Gunung Galunggung merupakan bagian dari tujuh gunungapi aktif di Jawa Barat. Keberadaanya terus dipantau selama 24 jam tanpa henti, melalui alat pemantau aktivitas gunungapi berupa seismik hingga pengecekan berkala kadar gasnya. Secara administratif berada di dua wilayah kabupaten. Sebelah utaranya di Linggajati, Sukaratu, Kabupaten Tasikmalaya. Sebagian tubuh bagian utara masuk ke wilayah Tenjonagara, Sucinagara, Kabupaten Garut. Dalam catatan sejarah kegunungapian Indonesia, gunungapi ini termasuk fenomenal karena memiliki sejarah letusan masa modern, aktif melalui kegiatan letusannya hampir satu tahun. Tepatnya sejak bulan Oktober 1982 hingga berakhir di bulan Januari 1983. Letusan tersebut diawali pada 5 April 1982, berupa dentuman, pijaran api dan kilatan halilintar. Jenis letusannya menandakan letusan eksplosif. Kegiatan letusannya berlangsung hingga 9 bulan dan berakhir pada 8 Januari 1983.

Gunung Galunggung merupakan generasi terakhir dari rangkaian evolusi pembentukan sistem gunungapi ini. Pembentukan awalnya melalui letusan di Kawah Guntur, sekitar 4000 tahun yang lalu. Gunungapi ini masuk kedalam klasifikasi gunungapi strato, dengan kerucutunya beraada di sebelah barat dan selatan. Tingginya sekitar 2168 mdp. Kawah yang menghiasi gunungapi ini adalah Kawah Guntur yang berada di bagian puncak, namun saat ini tidak lagi menunjukan aktivitasnya. Sedangkan kawah aktifnya berada ditengah Gunung Galunggung, berupa danau kawah. Diameternya sekitqar 500 meter, dengan kedalam sekitar 100 hingga 500 meter. Paras air danau kawah tersebut terus dipantau, sehingga ketinggiannya diatur melalui terowongan air pengendali. Bahaya yang bisa ditimbulkan adalah dampat sekunder, bilamana gunungapi ini meletus kembali dan membobol dinding tenggara. Akibatnya adalah longsoran atau debri yang didominasi oleh kekuatan air bah. Sejarah letusannya tercatat sejak 1882m berupa letusan yang menghasilkan hujan pasir kemerahan yang sangat panas, abu halus, awan panas serta lahar. Luncuran awan panasnya turun melalui celah Pasir Haur dan Pasir Ngamplong menuju Cisayong dan Cidadap di bagian lereng timur, hingga ke Ci Tanui yang berjarak 18 km dari pusat letusan. Diperkiran korban meningga adalah 4011 jiwa dan kerusakan lahan ke arah timur dan sleatan sejauh 40 km dari puncak (PVMBG, 2014). Letusan selanjutnya adalah 1894, 1918 dan terakhir 1982-1983.

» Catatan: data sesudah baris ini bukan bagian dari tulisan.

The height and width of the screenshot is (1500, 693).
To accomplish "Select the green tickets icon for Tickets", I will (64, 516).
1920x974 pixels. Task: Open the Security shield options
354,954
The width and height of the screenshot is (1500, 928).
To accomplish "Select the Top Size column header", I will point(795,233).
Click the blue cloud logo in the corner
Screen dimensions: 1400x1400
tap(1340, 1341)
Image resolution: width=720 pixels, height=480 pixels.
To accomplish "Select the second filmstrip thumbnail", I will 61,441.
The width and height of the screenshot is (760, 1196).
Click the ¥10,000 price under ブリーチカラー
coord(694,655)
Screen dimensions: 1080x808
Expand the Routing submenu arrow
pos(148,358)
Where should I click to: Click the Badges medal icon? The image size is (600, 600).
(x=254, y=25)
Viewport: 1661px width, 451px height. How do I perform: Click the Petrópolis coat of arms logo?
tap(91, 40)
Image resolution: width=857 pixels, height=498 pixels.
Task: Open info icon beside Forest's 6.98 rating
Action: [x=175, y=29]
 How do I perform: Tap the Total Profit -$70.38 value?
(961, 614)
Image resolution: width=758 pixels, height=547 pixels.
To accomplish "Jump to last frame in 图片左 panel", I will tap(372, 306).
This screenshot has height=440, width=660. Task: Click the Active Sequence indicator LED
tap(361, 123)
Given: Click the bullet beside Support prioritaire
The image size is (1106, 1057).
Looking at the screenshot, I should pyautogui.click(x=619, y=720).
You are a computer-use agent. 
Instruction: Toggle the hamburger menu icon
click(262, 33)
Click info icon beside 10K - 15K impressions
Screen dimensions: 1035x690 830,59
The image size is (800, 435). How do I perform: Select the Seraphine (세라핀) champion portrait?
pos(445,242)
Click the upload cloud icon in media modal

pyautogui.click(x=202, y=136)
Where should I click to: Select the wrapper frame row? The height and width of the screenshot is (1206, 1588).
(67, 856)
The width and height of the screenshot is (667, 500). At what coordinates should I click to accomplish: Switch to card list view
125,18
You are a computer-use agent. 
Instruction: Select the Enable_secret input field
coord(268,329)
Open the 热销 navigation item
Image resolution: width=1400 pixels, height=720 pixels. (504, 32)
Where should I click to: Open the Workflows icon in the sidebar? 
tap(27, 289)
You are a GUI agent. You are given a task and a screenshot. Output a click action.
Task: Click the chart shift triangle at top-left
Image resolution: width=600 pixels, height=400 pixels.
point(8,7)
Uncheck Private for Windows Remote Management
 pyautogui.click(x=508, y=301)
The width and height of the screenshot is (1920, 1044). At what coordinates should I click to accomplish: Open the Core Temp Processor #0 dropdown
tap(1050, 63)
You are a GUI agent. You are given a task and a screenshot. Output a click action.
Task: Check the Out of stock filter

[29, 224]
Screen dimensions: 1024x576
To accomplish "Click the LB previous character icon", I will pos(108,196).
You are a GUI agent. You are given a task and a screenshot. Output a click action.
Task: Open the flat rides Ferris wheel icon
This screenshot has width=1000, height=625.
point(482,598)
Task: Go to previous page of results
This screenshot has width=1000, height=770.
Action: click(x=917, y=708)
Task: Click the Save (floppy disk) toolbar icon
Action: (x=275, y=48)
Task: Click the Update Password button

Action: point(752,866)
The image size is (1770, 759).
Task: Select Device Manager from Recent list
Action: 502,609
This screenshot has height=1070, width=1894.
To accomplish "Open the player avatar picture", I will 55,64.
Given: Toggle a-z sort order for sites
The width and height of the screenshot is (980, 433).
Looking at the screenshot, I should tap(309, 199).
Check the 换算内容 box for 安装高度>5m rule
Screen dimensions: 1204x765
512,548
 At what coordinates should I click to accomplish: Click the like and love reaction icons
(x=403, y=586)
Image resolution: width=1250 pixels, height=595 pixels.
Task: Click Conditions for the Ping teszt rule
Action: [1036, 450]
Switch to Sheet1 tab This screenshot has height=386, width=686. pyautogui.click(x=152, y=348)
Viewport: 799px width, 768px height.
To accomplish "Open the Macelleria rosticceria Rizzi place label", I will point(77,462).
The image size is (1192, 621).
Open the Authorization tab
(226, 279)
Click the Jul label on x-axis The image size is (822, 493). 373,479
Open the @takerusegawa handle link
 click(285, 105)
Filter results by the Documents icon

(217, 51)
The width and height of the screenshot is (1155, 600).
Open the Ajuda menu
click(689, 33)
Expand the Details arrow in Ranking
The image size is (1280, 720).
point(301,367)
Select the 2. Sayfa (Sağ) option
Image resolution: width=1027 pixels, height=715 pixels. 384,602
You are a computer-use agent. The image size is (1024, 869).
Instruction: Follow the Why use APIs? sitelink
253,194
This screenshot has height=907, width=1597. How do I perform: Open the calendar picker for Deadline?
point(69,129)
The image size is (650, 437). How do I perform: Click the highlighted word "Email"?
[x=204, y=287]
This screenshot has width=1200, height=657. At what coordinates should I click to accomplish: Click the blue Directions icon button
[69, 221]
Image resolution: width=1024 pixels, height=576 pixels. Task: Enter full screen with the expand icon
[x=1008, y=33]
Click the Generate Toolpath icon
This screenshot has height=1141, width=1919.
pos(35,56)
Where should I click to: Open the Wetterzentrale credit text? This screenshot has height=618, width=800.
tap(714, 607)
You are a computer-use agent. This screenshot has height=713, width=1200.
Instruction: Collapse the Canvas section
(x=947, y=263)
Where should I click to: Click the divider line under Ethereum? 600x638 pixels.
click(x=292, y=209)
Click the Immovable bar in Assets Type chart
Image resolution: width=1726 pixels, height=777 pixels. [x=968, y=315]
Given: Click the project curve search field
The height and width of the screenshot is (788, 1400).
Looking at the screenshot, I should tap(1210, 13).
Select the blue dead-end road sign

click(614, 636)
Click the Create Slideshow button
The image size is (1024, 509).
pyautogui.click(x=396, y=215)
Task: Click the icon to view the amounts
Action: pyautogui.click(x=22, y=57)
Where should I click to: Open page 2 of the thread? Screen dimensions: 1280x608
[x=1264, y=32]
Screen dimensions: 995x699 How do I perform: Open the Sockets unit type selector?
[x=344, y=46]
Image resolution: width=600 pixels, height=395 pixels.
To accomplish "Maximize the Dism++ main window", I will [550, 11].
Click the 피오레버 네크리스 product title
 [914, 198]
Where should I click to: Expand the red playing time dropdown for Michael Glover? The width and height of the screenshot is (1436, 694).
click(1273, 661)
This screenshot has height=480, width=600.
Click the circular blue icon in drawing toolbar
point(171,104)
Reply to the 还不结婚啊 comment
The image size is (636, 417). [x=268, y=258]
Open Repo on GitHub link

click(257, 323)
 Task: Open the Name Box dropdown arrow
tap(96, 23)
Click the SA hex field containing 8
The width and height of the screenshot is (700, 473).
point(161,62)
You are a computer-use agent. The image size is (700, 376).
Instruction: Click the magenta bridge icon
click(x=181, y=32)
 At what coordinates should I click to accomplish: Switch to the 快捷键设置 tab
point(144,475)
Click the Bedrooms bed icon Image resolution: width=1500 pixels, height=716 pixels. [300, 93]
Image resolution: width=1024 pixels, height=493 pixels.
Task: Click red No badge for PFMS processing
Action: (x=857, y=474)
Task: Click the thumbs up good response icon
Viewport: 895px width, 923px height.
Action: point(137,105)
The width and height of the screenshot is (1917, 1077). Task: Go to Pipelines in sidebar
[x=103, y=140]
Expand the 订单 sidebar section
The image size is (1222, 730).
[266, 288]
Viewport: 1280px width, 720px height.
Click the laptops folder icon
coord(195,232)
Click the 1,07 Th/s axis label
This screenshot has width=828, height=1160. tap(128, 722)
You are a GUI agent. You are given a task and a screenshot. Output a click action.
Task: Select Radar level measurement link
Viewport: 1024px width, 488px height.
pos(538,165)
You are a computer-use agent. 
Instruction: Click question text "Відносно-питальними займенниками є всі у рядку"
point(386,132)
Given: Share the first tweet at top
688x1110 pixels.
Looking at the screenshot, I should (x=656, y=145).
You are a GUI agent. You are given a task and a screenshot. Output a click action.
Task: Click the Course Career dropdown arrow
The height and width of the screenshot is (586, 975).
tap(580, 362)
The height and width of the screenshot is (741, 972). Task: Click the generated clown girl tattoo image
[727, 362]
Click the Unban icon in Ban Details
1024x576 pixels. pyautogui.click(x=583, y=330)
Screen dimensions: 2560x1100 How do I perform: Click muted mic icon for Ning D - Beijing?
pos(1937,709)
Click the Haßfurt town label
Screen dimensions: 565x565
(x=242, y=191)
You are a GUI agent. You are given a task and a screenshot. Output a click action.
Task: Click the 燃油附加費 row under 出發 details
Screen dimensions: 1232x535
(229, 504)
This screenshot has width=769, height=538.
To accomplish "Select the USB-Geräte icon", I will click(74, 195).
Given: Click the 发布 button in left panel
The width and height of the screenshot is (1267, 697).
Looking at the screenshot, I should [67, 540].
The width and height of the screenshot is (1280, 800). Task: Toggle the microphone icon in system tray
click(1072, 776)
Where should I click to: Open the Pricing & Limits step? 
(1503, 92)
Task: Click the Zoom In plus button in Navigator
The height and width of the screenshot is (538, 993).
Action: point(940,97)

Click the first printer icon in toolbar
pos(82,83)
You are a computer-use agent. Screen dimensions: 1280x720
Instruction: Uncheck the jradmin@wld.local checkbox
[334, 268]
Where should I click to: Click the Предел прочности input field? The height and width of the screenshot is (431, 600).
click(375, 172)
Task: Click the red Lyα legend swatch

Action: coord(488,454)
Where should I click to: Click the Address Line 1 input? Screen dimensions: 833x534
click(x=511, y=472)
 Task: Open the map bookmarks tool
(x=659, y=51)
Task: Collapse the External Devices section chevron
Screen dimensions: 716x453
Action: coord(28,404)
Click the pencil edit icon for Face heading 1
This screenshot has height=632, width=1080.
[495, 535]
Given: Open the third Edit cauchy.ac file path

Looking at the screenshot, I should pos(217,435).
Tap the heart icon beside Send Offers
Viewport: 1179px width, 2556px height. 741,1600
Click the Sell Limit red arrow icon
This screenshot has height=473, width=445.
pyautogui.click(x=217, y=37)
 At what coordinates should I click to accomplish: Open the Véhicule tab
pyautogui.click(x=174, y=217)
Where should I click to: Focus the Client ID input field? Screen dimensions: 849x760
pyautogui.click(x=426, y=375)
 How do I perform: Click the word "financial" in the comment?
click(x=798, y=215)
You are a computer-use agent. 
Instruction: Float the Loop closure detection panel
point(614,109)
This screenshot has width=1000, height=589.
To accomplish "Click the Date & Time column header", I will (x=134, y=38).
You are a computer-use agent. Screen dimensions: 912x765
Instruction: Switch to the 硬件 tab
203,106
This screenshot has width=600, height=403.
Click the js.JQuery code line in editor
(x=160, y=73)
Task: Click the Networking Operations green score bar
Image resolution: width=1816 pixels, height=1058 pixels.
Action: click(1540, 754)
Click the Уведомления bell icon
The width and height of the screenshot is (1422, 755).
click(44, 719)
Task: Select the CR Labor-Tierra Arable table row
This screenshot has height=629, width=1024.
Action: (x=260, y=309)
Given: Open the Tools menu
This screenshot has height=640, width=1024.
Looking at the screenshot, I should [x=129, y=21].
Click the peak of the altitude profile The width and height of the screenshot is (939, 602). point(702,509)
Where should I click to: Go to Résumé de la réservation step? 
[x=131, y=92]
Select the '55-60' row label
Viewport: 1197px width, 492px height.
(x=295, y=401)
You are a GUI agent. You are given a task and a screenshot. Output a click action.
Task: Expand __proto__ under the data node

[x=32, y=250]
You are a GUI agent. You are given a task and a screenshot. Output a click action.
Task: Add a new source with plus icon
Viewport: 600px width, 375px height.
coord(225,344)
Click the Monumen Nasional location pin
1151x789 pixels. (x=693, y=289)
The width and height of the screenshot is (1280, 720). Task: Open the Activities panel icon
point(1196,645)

Kegiatan letusan gunungapi ini tentunya membentuk jalannya peradaban yang hadir di lereng. Setidaknya ada dua peristiwa penting perpindahan Kabupaten Sukapura (Tasikmalaya). Pada 1813 pada pemerintahan R.T Surialaga, memindahkan ibukotanya dari Sukapura ke Tasikmalaya. Kemudian pada pemerintahan Wiradadaha VIII, kemudian dipindahkan lagi ke sekitar Manonjaya (1832). Perpindaha tersebut dipekirakan oleh aktivitas G. Galunggung di letusan 1822. Letusan kelas plini tersebut meruntuhkan dinding sebelah timur, menyebakan terbentuknya kawah tapal kuda, dengan jari-jari lebih kurang 1000 m. Hujan abu dan lahar hujan merusak tanaman rakyat hingga 40 km ke arah selatan, menyebabkan sebagian Tasikmalaya saat itu tenggelam dalam genangan lumpur (van Padang, 1951).

Peristiwa ke-dua adalah lebih kepada politis, keinginan kolonial Belanda memperkuat militer dengan pembangunan benteng dan tangsi-tangsi militer. Mobilisasi militer tersebut sebagai langkah mitigasi akibat perang Jawa Diponegoro. Setelah kota Tasikmalaya bisa dihuni kembali, pada 1 Oktober 1901, ibukota Kabupaten Sukapura dipindahkan kembali ke tempat ini. Perpindahan tersebut didorong oleh kegiatan ekonomi, melalui perkebuna kopi dan nila, tumbuh subur lereng G. Galunggung menjadi subur.